Getting Things Done

My name is Jennifer and I am an office supply fetishist. When I go into a stationery store, I must fondle every planner and address book, stare at the pen selection for hours, and rationalize various reasons why I need to buy a few more notebooks. It takes genuine self restraint not to add to the piles of Post It notes, stickers, and rubber stamps in my overflowing office. At work I love to go in the supply room and pick out new steno pads and glue sticks.

I'm also an INTP, and I love to create new organizational systems for myself. Unfortunately, I love creating the systems more than actually using them, so I sometimes find myself organizing and reorganizing rather than actually doing anything productive.

A few months ago I went to a day-long seminar on David Allen's Getting Things Done regime, which was right up my alley. I loved how simple and realistic it was, and decided to implement it using Outlook. I've been using the Outlook-based system for a while now, and it's worked fairly well. At home I have an inbox on my desk where I throw all my mail, receipts, and notes. Once or twice a week I go through it and throw stuff away, add new items to my task list, and file important backup. At work, since I'm mostly sitting at the computer, everything goes straight to Outlook. I take meeting notes on paper, then go back to my office and enter action items on the to do list and important information into my Google Notebook. My office is so clean that no one believes I do any work.

I keep my Outlook tasks, calendar, and contacts on a HP iPAQ, which I sync with my home and office computers. At work we have a shared calendar, which syncs with my PDA. The PDA syncs with Outlook at home, but at work I log on to our network to see my appointments. When I complete a task, I delete it from my list.

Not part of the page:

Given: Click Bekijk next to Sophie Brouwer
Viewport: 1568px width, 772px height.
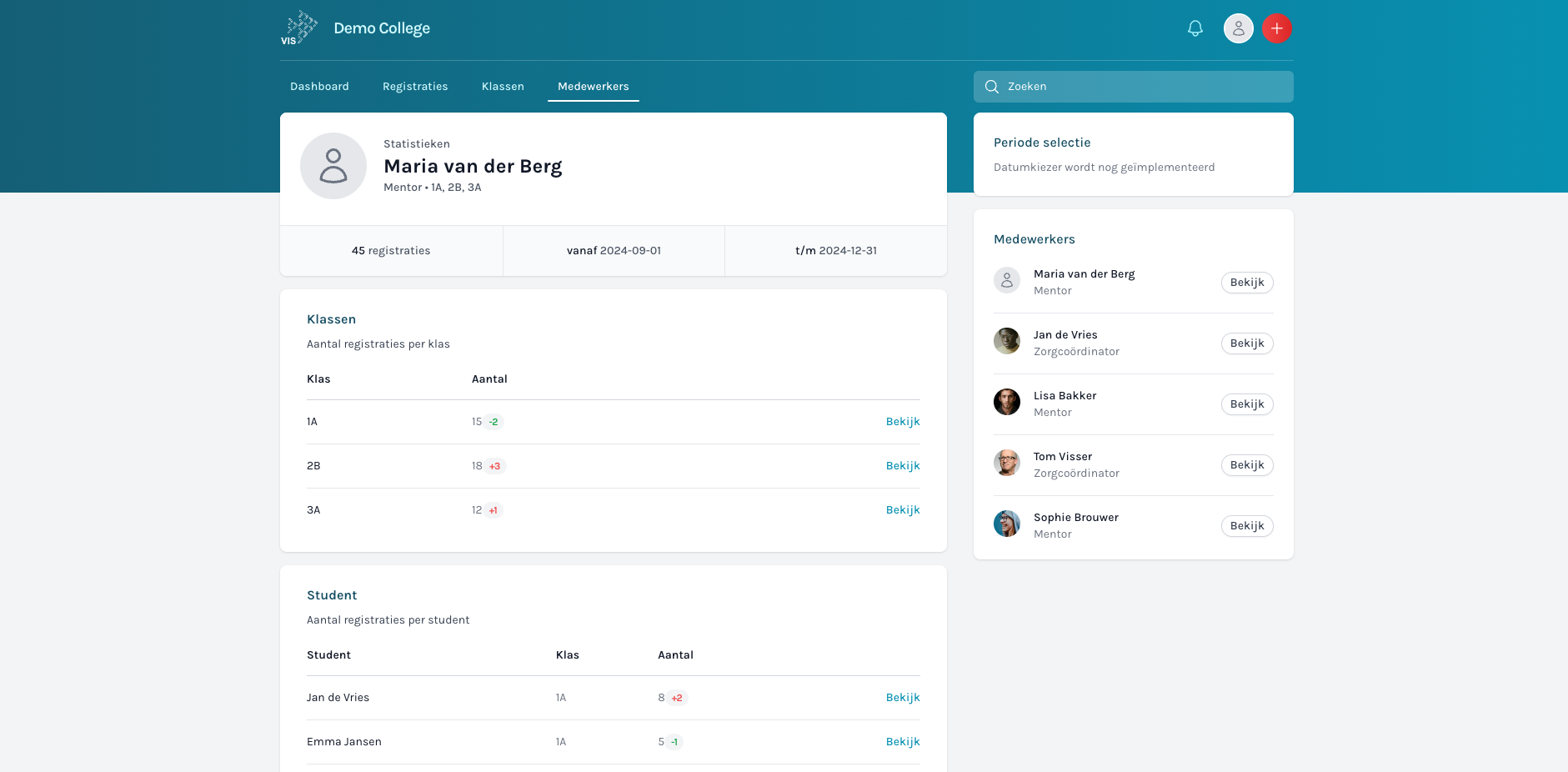Looking at the screenshot, I should [x=1246, y=525].
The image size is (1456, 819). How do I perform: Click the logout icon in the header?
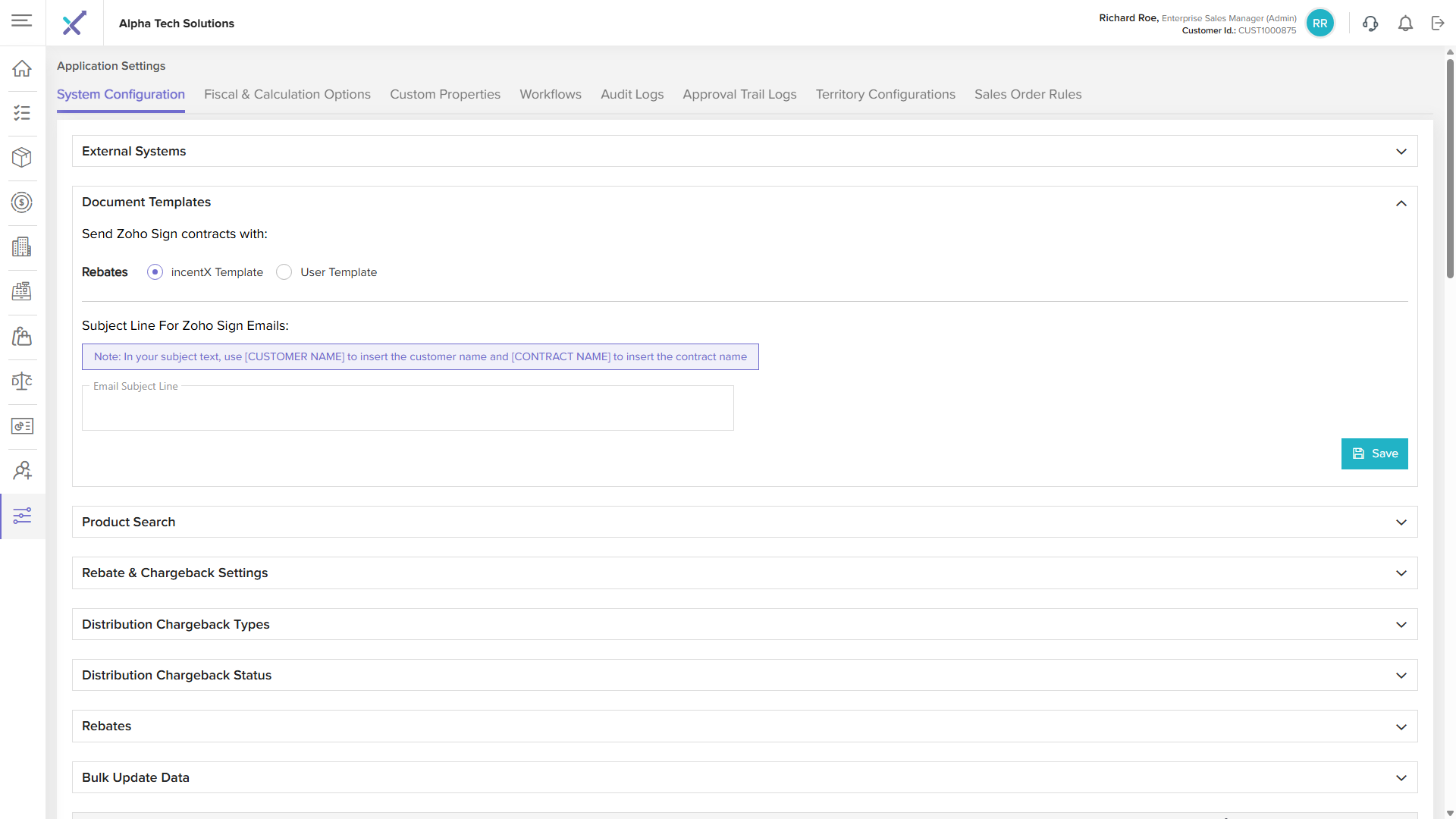tap(1438, 24)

But even with all this hoo-hah, I've been feeling lately like I'm not getting anything done. The tasks on my list aren't really "actionable" the way Allen recommends. They sit there for weeks, and I stare at them feeling like I don't know what to do. I still find myself making lists by hand of the things I'm going to do that day, rather than relying on Outlook.

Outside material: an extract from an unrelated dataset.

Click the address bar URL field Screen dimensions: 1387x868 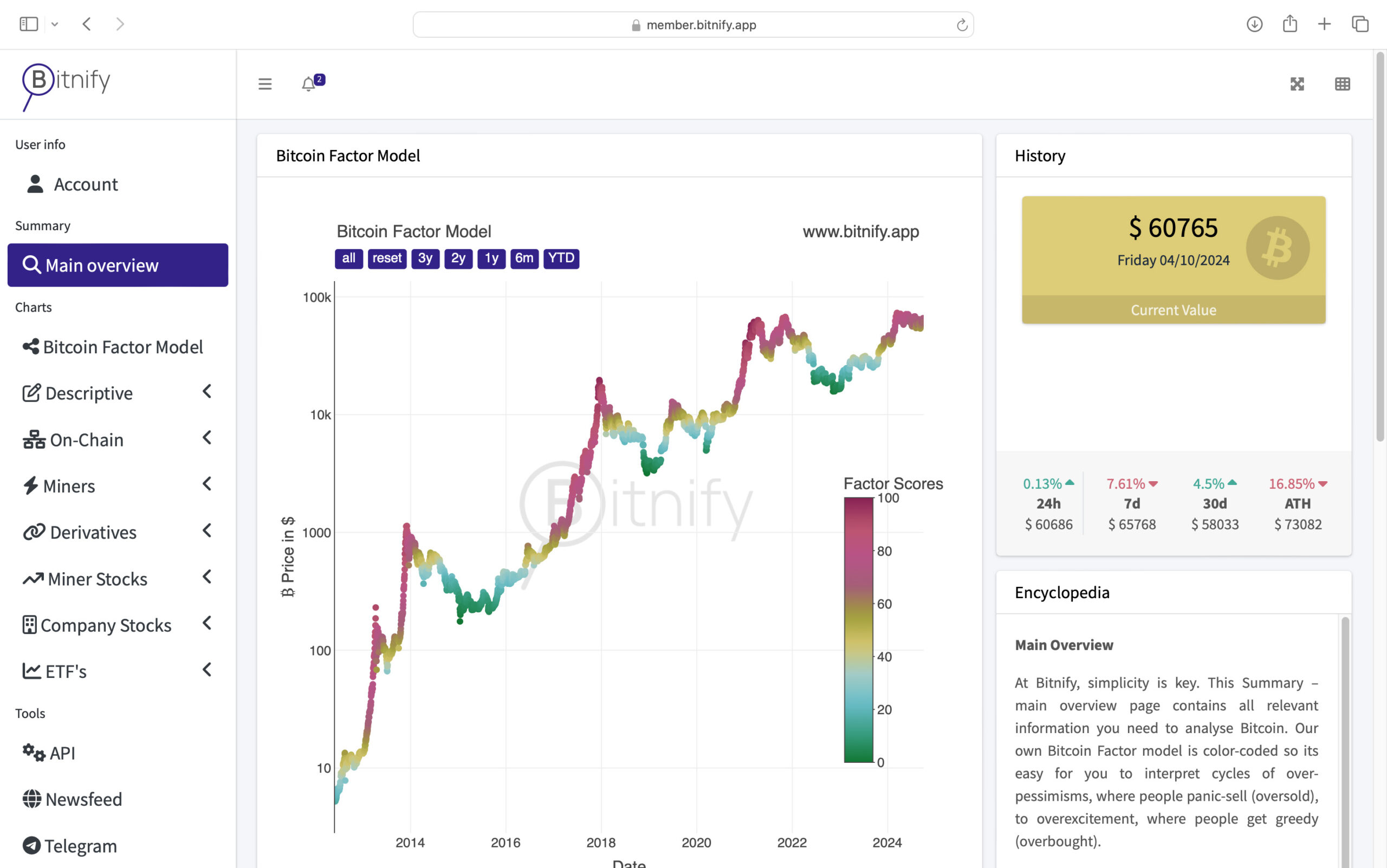[x=693, y=25]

Many years ago I was a devotee of the two-page per day Daytimer. On one page I would list my appointments, and on the other I would write my to do list for the day, phone numbers, notes, etc. When I was done with a task I would check it off. If I was waiting on someone else before I could do the task I would put their initials next to it. When I moved a task from one week to the next, I would put a dash next to it. At the end of the week I could see all the things I had completed, and every day I was forced to plan what I was going to do, because I had to make a new list.

I was thinking about moving back to a paper based system when I found a whole community of loony planning enthusiasts like myself online, who had made the move back to analog. They sang the praises of the Moleskine planner, which reminded me of my old system. They reveled in the satisfaction of writing by hand and using nice pens. They argued that paper based systems were more flexible and creative.

Of course, these fellow whackos were speaking my language. I immediately went out and bought myself a Moleskine 18 month planner from eBay. I went to Office Max and found just the right pens. (Felt tip Flairs.) I'm awaiting the delivery of my new planner like it's Santa Claus. In the meantime I've created my own stopgap solution using a steno pad, but it's just not the same.

I've moved my task list out of Outlook and into a notebook that I carry with me everywhere. The tasks in it are allowed to be vague. I use it like the "brain dump" that Allen describes, where you list all things on your mind that you need to do something about. Then I go through that list and create actionable tasks that I add to my planner every week. When I'm done with a task I check it off, and my heart flutters a little with the joy of knowing that I'm one step closer to being able to buy another planner.


Michael said...

Congrats, Jennifer. I too am making the move back to paper...mainly so that I can use my new first Fountain Pen, a Lamy Safari.

I am anxiously awaiting my 18-month planner. Hopefully it will be here today or tomorrow!.

j.e. said...

I dunno, I still like being able to drag emails over into Outlook tasks. I have rules that do this automatically for certain types of email. I find clicking the "complete" box with the mouse to be pretty satisfying. I also have a pretty complicated and geeky system that changes the colors and fonts of a task depending on urgency, proximity of due date, etc.